> DATA FOR THE TASK:
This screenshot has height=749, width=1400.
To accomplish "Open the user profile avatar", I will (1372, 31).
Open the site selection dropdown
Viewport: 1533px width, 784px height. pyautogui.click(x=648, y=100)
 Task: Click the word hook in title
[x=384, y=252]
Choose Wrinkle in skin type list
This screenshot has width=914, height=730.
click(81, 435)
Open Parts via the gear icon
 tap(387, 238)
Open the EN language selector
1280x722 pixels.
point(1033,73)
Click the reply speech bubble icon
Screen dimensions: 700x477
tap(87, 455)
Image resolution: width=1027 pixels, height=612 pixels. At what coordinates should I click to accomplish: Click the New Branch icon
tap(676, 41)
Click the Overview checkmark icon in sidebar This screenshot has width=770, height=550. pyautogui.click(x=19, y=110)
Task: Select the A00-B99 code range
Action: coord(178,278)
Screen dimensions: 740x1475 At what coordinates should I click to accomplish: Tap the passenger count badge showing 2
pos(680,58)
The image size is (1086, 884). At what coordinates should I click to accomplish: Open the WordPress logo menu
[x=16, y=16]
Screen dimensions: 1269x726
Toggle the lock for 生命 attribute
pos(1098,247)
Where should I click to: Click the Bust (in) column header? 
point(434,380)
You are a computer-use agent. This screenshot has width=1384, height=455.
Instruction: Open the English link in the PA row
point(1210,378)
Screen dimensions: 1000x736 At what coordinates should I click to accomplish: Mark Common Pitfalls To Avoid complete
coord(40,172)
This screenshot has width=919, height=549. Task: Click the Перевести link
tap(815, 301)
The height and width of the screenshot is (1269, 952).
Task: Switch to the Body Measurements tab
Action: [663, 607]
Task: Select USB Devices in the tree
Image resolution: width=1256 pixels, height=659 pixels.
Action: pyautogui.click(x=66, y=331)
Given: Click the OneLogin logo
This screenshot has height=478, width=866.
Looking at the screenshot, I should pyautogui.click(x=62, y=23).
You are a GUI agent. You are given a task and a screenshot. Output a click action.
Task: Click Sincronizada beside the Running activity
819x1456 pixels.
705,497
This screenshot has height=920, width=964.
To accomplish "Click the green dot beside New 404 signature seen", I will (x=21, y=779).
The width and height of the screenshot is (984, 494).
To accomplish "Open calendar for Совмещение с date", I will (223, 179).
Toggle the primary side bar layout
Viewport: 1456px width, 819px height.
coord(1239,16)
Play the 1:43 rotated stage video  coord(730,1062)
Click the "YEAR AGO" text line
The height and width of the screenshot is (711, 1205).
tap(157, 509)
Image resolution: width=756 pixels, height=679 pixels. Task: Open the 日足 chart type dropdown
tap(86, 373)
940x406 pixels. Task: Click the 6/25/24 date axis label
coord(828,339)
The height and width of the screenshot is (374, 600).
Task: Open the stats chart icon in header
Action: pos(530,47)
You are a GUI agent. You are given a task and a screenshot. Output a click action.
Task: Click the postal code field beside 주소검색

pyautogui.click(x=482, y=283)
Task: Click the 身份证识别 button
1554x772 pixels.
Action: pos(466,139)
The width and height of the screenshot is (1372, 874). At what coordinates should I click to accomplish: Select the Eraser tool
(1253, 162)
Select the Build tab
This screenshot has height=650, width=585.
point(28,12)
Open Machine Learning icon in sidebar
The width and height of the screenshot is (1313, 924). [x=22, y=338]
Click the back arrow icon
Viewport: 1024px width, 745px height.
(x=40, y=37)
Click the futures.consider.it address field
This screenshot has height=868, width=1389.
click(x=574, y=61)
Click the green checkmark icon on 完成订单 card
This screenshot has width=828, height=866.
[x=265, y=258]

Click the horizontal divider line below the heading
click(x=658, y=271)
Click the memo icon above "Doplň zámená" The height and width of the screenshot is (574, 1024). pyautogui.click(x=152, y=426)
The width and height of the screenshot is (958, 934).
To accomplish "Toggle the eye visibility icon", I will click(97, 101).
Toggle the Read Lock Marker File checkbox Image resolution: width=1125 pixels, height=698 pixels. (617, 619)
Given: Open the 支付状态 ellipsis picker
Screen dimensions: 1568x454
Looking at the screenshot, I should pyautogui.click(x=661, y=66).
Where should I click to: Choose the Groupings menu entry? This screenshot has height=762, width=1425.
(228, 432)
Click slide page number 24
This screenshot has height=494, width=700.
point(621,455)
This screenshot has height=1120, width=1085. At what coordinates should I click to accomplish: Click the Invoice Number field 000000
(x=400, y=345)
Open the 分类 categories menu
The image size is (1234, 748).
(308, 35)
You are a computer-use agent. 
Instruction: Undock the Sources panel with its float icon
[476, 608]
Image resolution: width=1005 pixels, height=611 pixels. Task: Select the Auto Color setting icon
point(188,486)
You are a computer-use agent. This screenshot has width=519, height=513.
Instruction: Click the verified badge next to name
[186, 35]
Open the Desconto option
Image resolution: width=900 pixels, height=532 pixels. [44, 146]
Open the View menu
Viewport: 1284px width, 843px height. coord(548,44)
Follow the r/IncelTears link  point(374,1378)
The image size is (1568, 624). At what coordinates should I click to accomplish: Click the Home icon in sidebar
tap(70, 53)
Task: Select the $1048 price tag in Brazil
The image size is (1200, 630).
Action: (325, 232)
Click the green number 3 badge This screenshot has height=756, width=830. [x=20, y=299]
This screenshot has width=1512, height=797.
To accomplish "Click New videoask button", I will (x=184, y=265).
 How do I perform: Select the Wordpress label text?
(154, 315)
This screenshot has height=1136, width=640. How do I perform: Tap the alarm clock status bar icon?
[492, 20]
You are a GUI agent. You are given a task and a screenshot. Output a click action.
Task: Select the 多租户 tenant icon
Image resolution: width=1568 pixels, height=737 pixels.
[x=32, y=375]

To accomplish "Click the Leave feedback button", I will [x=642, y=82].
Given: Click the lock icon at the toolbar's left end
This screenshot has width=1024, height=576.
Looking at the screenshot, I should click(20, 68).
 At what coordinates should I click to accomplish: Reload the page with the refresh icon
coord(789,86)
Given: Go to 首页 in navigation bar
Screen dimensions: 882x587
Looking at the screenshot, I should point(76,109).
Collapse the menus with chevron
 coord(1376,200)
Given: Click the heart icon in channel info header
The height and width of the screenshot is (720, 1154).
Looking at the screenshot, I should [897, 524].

> STATED PROBLEM: Print the data verbatim, from the line containing "Select the Build tab" up to and including the line containing "will click(97, 101).".

> THE RESULT:
Select the Build tab
This screenshot has height=650, width=585.
point(28,12)
Open Machine Learning icon in sidebar
The width and height of the screenshot is (1313, 924). [x=22, y=338]
Click the back arrow icon
Viewport: 1024px width, 745px height.
(x=40, y=37)
Click the futures.consider.it address field
This screenshot has height=868, width=1389.
click(x=574, y=61)
Click the green checkmark icon on 完成订单 card
This screenshot has width=828, height=866.
[x=265, y=258]

Click the horizontal divider line below the heading
click(x=658, y=271)
Click the memo icon above "Doplň zámená" The height and width of the screenshot is (574, 1024). pyautogui.click(x=152, y=426)
The width and height of the screenshot is (958, 934).
To accomplish "Toggle the eye visibility icon", I will click(97, 101).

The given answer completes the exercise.